Under the recently passed Families First Coronavirus Response Act (the Families First Act), which went into effect on April 1, 2020 and expires December 31, 2020, any government employer or employer with fewer than 500 employees is required to immediately provide 10 days of emergency paid sick leave to its employees. This leave is in addition to your existing leave entitlements under your employer’s leave policies, and your employer cannot count leave that you received before April 1, 2020 toward this requirement. Employers with fewer than 50 employees may be able to obtain a waiver from the Department of Labor relieving them from having to provide sick leave under the Act, and employers of employees who are healthcare providers or emergency responders may be able to opt out of the law.
If the Families First Act applies to your employer and you are a full-time employee, you are entitled to 80 hours of leave. If you are a part-time employee, you are entitled to the average number of hours you work in a two-week period. You are eligible for this paid sick leave if you are unable to work and:
- You are complying with a recommendation from a healthcare provider to self-quarantine or self-isolate
- You are complying with a federal, state, or local quarantine or isolation order
- You are seeking a diagnosis or care for COVID-19 symptoms
- You are caring for an individual who quarantined or self-isolated due to a healthcare provider recommendation or government order
- You are caring for a child whose school or place of care has been closed or childcare provider is unavailable due to coronavirus.
During your sick leave, your employer is required to pay you 100% of your regular pay, but capped at:
- $511 per day ($5,110 in the aggregate) when you are caring for yourself
- $200 per day ($2,000 in the aggregate) when you are caring for others
The law also prohibits your employer from firing you or otherwise retaliating against you for taking this leave.
The U.S. Department of Labor has a detailed list of questions and answers about the leave provisions of the Families First Act here. If you are unable to do your usual job because you contracted COVID-19 during the regular course of your work, you may be eligible for workers’ compensation benefits, including temporary disability payments and medical treatment. The Southern Maine Workers’ Center’s WORK Manual provides a basic overview of the Maine workers’ compensation system and key workers’ comp deadlines at page 62. Importantly, you need to tell your employer that you were injured within 60 days of the injury in order to make a workers’ compensation claim.
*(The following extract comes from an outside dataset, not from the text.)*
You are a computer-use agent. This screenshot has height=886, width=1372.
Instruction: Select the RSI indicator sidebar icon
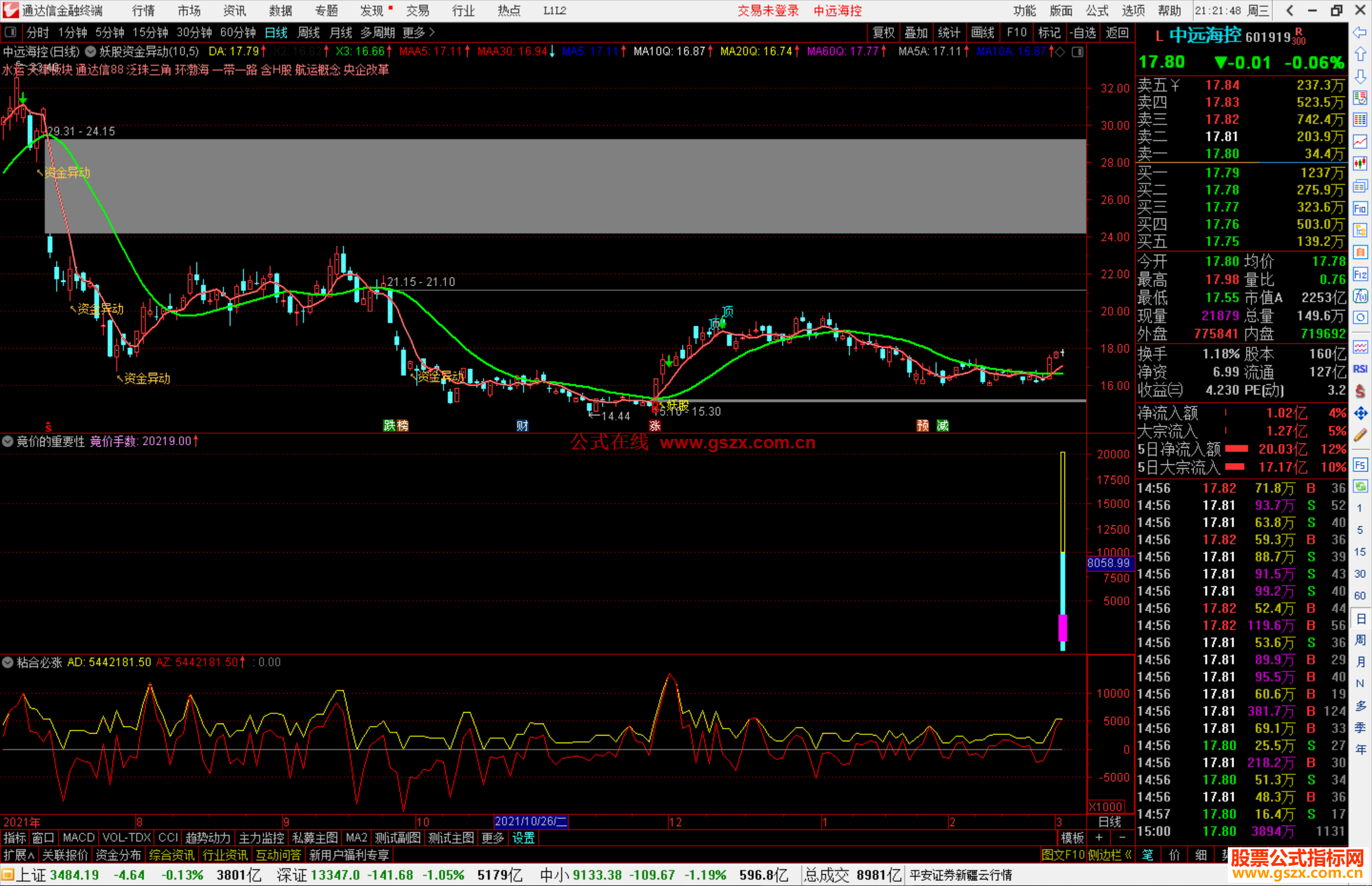pos(1360,368)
More information about what to do and how to file a claim can be found on the Workers’ Compensation Board website here.
DISCLAIMER: This FAQ Sheet is intended to provide accurate, general background information regarding legal rights relating to employment in Maine. It is not legal advice. Because laws and legal procedures are subject to differing interpretations and frequent change, particularly in an emergency, the authors cannot ensure the information is current or be responsible for how the information is used. Do not rely on this information without consulting an attorney or the appropriate agency about your rights in your particular situation.